• _What the task requires_: Starting at the first line below, copy through to the last line exactly.

Items from a dataset
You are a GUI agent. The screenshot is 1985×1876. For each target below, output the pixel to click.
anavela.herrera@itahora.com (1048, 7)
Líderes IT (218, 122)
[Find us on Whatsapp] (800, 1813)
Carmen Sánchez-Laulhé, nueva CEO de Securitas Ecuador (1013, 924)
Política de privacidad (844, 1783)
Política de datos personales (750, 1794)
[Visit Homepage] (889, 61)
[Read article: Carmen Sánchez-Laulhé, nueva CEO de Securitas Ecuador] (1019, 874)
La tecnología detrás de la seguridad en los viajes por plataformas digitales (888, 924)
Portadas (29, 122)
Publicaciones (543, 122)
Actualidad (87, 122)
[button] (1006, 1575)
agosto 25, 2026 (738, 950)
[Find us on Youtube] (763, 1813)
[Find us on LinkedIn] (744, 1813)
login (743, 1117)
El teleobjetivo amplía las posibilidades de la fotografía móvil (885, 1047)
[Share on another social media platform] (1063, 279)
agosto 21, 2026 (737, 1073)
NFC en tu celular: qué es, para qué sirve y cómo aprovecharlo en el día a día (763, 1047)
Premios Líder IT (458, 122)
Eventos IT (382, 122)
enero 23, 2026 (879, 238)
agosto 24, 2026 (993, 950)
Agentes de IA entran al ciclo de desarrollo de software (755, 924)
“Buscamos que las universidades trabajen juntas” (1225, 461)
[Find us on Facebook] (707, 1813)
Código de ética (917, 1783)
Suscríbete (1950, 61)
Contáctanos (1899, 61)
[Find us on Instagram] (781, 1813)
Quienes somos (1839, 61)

• _Response to the exercise_:
You are a GUI agent. The screenshot is 1985×1876. For each target below, output the pixel to click.
anavela.herrera@itahora.com (1048, 7)
Líderes IT (218, 122)
[Find us on Whatsapp] (800, 1813)
Carmen Sánchez-Laulhé, nueva CEO de Securitas Ecuador (1013, 924)
Política de privacidad (844, 1783)
Política de datos personales (750, 1794)
[Visit Homepage] (889, 61)
[Read article: Carmen Sánchez-Laulhé, nueva CEO de Securitas Ecuador] (1019, 874)
La tecnología detrás de la seguridad en los viajes por plataformas digitales (888, 924)
Portadas (29, 122)
Publicaciones (543, 122)
Actualidad (87, 122)
[button] (1006, 1575)
agosto 25, 2026 (738, 950)
[Find us on Youtube] (763, 1813)
[Find us on LinkedIn] (744, 1813)
login (743, 1117)
El teleobjetivo amplía las posibilidades de la fotografía móvil (885, 1047)
[Share on another social media platform] (1063, 279)
agosto 21, 2026 (737, 1073)
NFC en tu celular: qué es, para qué sirve y cómo aprovecharlo en el día a día (763, 1047)
Premios Líder IT (458, 122)
Eventos IT (382, 122)
enero 23, 2026 (879, 238)
agosto 24, 2026 (993, 950)
Agentes de IA entran al ciclo de desarrollo de software (755, 924)
“Buscamos que las universidades trabajen juntas” (1225, 461)
[Find us on Facebook] (707, 1813)
Código de ética (917, 1783)
Suscríbete (1950, 61)
Contáctanos (1899, 61)
[Find us on Instagram] (781, 1813)
Quienes somos (1839, 61)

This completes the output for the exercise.